L’idea di aprire le porte del Bambino Gesù al piccolo Charlie Gard è nata dalla geniale intuizione di don Carmine Arice, direttore dell’Ufficio nazionale per la pastorale della salute, ed è stata lanciata durante la trasmissione “Stanze Vaticane” di TgCom24 curata e condotta dal vaticanista di Mediaset Fabio Marchese Ragona. Un’idea che Mariella Enoc, presidentessa dell’ospedale pediatrico della Santa Sede, non ha lasciato cadere nel vuoto contattando immediatamente il nosocomio londinese dove era ricoverato Charlie assistito dai suoi genitori.

Un impegno concreto di portare prima il piccolo a Roma perché fosse curato al Bambino Gesù e poi, visti gli impedimenti legali imposti dai giudici del Regno Unito, di approntare una cura sperimentale per Charlie affetto da una malattia rarissima e incurabile, la sindrome da deplezione del Dna mitocondriale. Non solo i vertici dell’ospedale pediatrico romano, ma tutta la Santa Sede si era mobilitata per trovare rapidamente una soluzione a partire dal Segretario di Stato vaticano, il cardinale Pietro Parolin, che, insieme con il Papa, ha voluto fortemente la Enoc al vertice del Bambino Gesù.

Una corsa contro il tempo e contro le sentenze dei giudici che alla fine non è stata vana con la morte di Charlie, ma ha messo in luce l’autentica vocazione del Bambino Gesù. Una realtà, che come ha ricordato Bergoglio, “ha avuto una storia non sempre buona quando i medici sono diventati affaristi facendo di un ospedale pediatrico un’impresa. Non si possono fare affari corrotti con i bambini! Il cancro più forte di un ospedale è la corruzione. Oggi una mancia qui, domani una tangente là e si finisce pian piano senza accorgersene nella corruzione. In questo mondo in cui si fanno affari sporchi, il Bambino Gesù deve dire di no. Peccatori sì, corrotti no”.

Le parole di Bergoglio mettono in luce la seconda storia. Si tratta dell’accusa di peculato che il pm vaticano ha rivolto all’ex presidente e all’ex tesoriere del Bambino Gesù, Giuseppe Profiti e Massimo Spina. Entrambi, infatti, sono accusati di aver usato 422mila euro dell’ospedale pediatrico della Santa Sede per ristrutturare l’attico dell’ex Segretario di Stato di Benedetto XVI, il cardinale Tarcisio Bertone (Su questa vicenda il Papa vuole che si faccia chiarezza definitivamente e ha autorizzato lo svolgimento del processo penale già in corso).

Più che le dichiarazioni, in questo procedimento parlano sette fatture emesse dall’impresa Castelli Re di Gianantonio Bandera e pagate dal Bambino Gesù.

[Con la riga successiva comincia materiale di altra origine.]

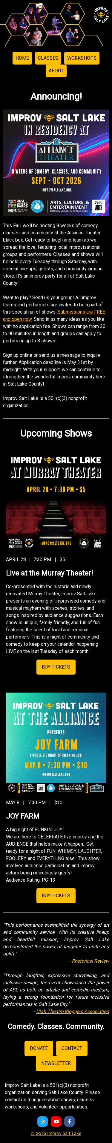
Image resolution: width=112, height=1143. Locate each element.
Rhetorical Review (90, 961)
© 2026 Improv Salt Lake (56, 1133)
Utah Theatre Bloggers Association (72, 1011)
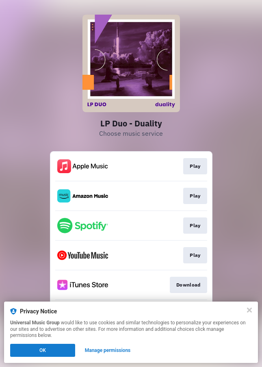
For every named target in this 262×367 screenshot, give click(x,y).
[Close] (249, 310)
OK (42, 350)
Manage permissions (108, 350)
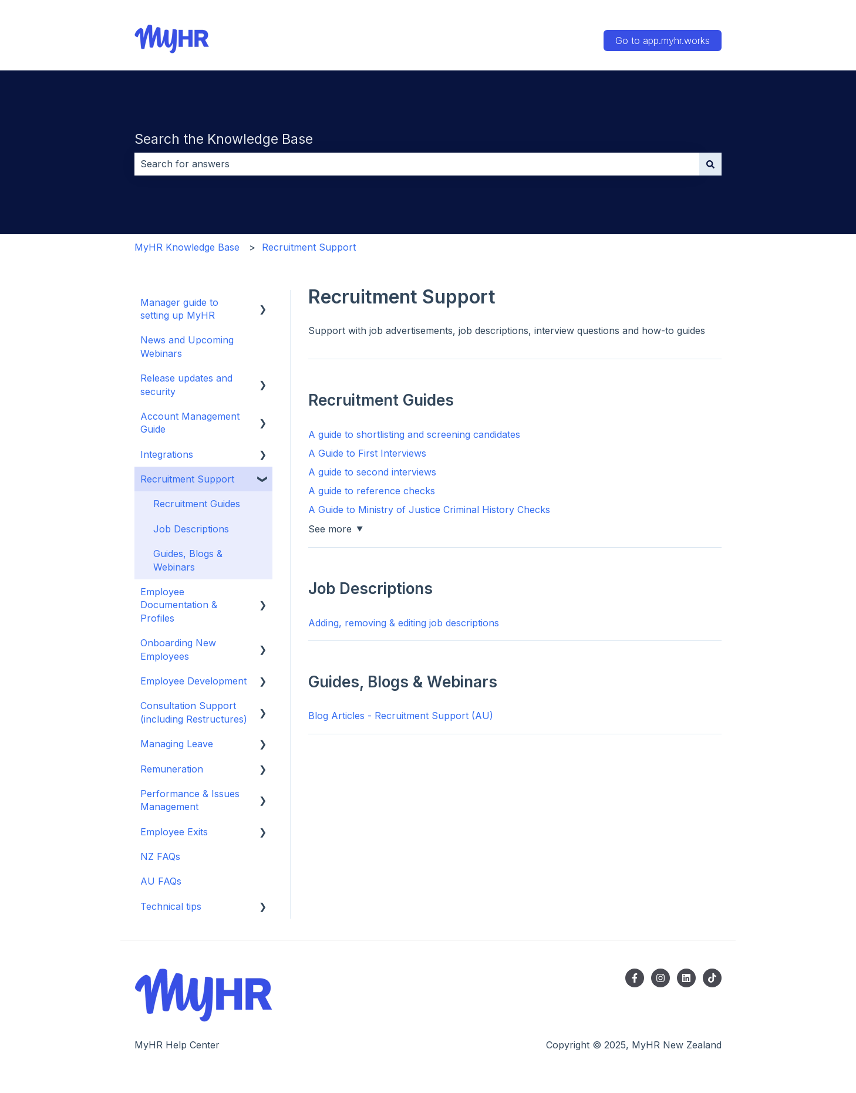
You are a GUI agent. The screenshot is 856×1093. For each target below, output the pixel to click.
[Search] (710, 164)
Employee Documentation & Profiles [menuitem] (178, 605)
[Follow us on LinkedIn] (686, 978)
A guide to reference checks (371, 491)
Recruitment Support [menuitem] (187, 479)
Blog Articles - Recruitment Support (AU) (400, 715)
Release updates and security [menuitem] (186, 384)
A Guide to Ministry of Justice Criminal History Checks (429, 509)
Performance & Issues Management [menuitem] (190, 800)
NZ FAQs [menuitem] (160, 856)
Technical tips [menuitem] (170, 906)
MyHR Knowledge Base (187, 247)
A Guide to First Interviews (367, 453)
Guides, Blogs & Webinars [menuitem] (188, 560)
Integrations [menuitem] (166, 454)
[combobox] (416, 164)
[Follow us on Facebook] (634, 978)
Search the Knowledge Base (223, 139)
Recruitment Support (309, 247)
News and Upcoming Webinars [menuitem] (187, 346)
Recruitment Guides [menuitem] (196, 504)
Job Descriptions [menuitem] (191, 529)
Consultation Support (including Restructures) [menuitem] (193, 712)
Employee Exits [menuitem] (174, 832)
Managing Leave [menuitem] (176, 744)
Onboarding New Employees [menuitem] (178, 649)
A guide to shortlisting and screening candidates (414, 434)
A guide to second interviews (372, 472)
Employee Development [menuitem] (193, 681)
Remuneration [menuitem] (171, 769)
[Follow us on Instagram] (660, 978)
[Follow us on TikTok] (712, 978)
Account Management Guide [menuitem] (190, 422)
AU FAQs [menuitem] (160, 881)
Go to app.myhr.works (662, 40)
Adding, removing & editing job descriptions (403, 623)
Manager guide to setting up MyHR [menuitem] (179, 308)
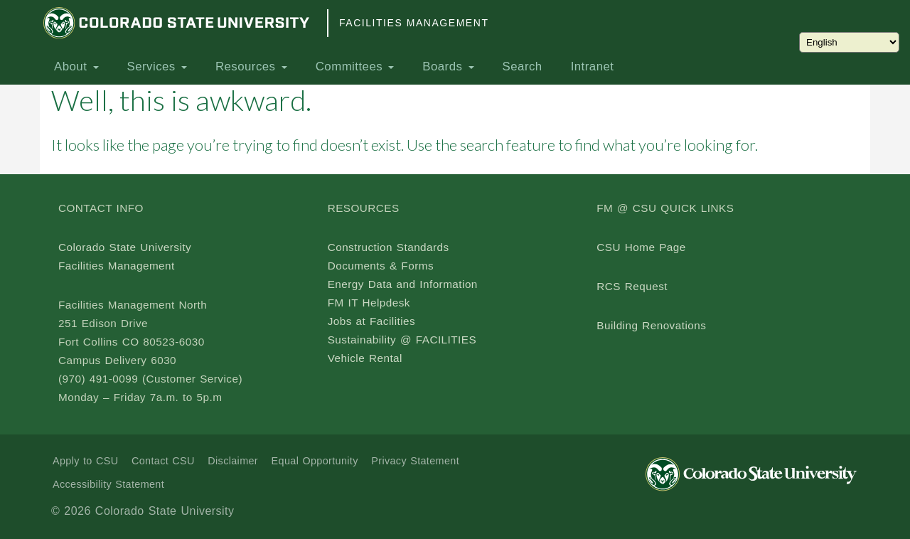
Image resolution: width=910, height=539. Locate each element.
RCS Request (632, 286)
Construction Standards (388, 247)
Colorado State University (124, 247)
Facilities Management (413, 22)
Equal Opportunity (315, 460)
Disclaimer (233, 460)
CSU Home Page (640, 247)
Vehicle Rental (365, 358)
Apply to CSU (85, 460)
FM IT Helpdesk (369, 303)
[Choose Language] (849, 42)
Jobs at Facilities (371, 321)
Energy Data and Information (403, 284)
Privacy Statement (415, 460)
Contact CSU (163, 460)
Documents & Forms (381, 266)
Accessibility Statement (108, 484)
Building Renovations (651, 325)
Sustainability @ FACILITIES (402, 339)
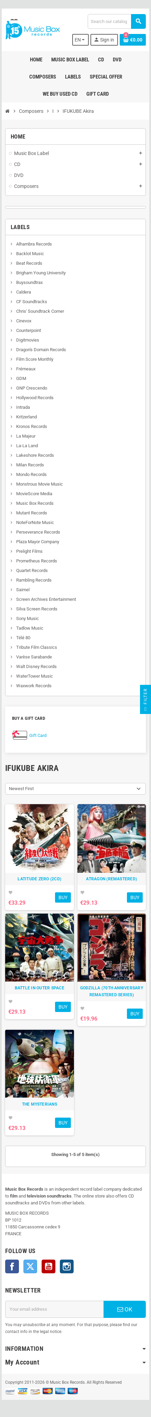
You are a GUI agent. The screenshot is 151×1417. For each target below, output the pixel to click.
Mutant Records (31, 512)
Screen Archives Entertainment (45, 599)
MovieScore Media (33, 493)
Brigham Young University (40, 272)
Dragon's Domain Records (40, 349)
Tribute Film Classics (36, 647)
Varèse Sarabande (33, 656)
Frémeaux (25, 368)
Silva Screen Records (36, 608)
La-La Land (26, 445)
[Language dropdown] (80, 40)
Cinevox (23, 320)
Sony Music (27, 618)
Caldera (23, 292)
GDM (20, 378)
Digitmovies (27, 340)
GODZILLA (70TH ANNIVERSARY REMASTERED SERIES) (111, 991)
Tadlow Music (29, 628)
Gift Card (37, 735)
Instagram (67, 1266)
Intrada (22, 407)
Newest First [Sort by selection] (21, 788)
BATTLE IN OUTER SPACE (39, 988)
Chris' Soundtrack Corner (39, 311)
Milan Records (29, 464)
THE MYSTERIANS (39, 1104)
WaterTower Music (34, 676)
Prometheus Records (36, 560)
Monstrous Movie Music (39, 484)
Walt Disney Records (36, 666)
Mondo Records (31, 474)
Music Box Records (34, 503)
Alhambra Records (33, 244)
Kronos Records (31, 426)
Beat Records (28, 263)
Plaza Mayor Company (37, 541)
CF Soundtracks (31, 301)
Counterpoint (28, 330)
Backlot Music (29, 253)
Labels (20, 227)
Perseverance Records (37, 532)
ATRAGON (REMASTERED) (111, 879)
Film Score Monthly (34, 359)
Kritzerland (26, 416)
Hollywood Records (34, 397)
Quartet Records (31, 570)
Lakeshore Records (34, 455)
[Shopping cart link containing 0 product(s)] (133, 40)
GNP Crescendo (31, 388)
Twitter (30, 1266)
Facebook (12, 1266)
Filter (145, 701)
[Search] (116, 21)
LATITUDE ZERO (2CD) (39, 879)
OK (124, 1309)
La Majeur (25, 436)
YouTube (48, 1266)
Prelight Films (29, 551)
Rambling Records (33, 580)
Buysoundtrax (29, 282)
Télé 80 (22, 637)
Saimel (22, 589)
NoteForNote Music (34, 522)
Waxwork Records (33, 685)
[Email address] (54, 1309)
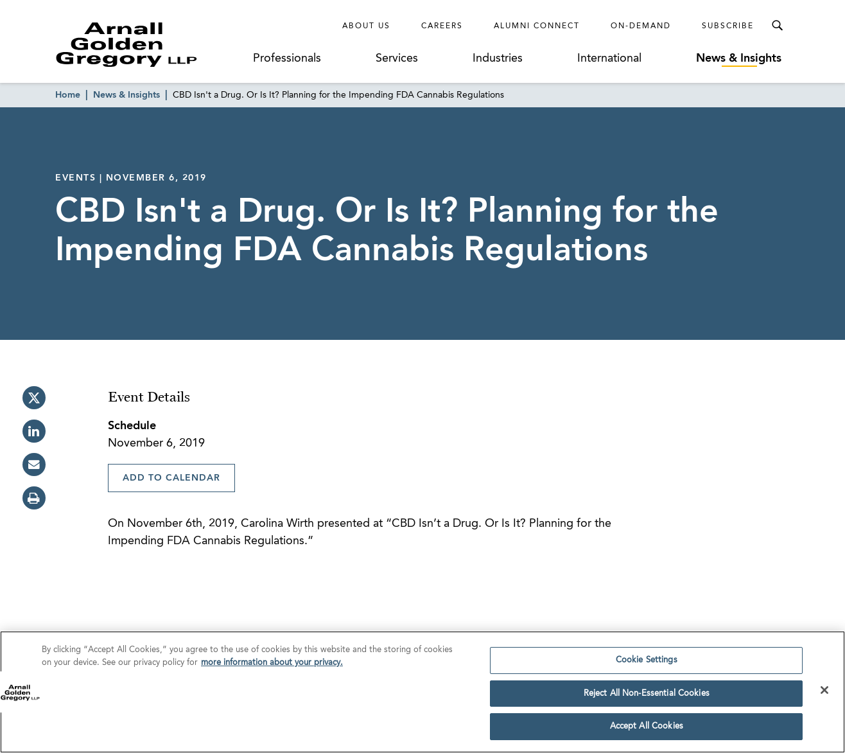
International (609, 58)
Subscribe (728, 26)
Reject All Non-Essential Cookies (647, 694)
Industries (498, 58)
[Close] (824, 691)
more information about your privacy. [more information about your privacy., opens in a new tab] (272, 663)
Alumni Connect (537, 26)
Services (397, 58)
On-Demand (641, 26)
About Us (366, 26)
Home (67, 95)
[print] (34, 497)
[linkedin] (34, 431)
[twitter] (34, 397)
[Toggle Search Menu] (777, 26)
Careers (442, 26)
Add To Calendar (171, 478)
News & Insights (738, 58)
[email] (34, 464)
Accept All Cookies (646, 727)
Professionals (287, 58)
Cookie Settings (646, 661)
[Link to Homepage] (150, 44)
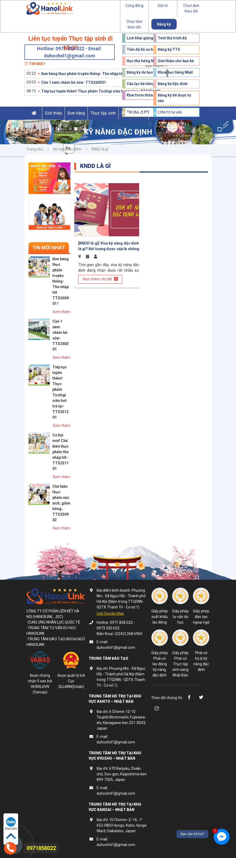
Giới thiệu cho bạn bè (176, 61)
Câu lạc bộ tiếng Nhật (145, 84)
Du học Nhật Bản (166, 113)
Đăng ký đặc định (173, 84)
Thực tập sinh (103, 113)
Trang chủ (34, 149)
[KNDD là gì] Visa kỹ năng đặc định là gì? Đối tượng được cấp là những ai (108, 246)
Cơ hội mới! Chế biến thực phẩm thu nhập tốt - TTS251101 (60, 452)
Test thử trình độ (172, 38)
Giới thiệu (53, 113)
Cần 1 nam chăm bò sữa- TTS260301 (73, 82)
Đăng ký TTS (169, 49)
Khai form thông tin (143, 95)
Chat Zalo (11, 823)
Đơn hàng (76, 113)
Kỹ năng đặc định (67, 149)
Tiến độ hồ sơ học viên (146, 49)
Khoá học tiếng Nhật (175, 72)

Ma parla anche eloquentemente una lettera del porporato salesiano, datata 8 novembre 2013, nella quale Bertone scrive a Profiti: “Tengo a confermare che sarà mia cura fare in modo che la copertura economica occorrente alla realizzazione degli interventi proposti nella documentazione che allego venga messa a disposizione della Fondazione a cura di terzi, affinché nulla resti a carico di codesta Istituzione”.

C’è perfino chi ha puntato il dito contro Bergoglio accusandolo di processare in questo modo il pontificato del suo direttore predecessore visto che è molto probabile che il cardinale Bertone dovrà presentarsi nell’aula del Tribunale penale vaticano. Ciò dimenticando, però, che la ristrutturazione dell’attico del porporato salesiano è avvenuta dopo le dimissioni di Benedetto XVI e l’elezione di Francesco e sempre dopo la fine del mandato di Bertone al vertice della Segreteria di Stato. Una vicenda che mostra l’altra faccia del Bambino Gesù, un volto che il Papa non vuole più vedere.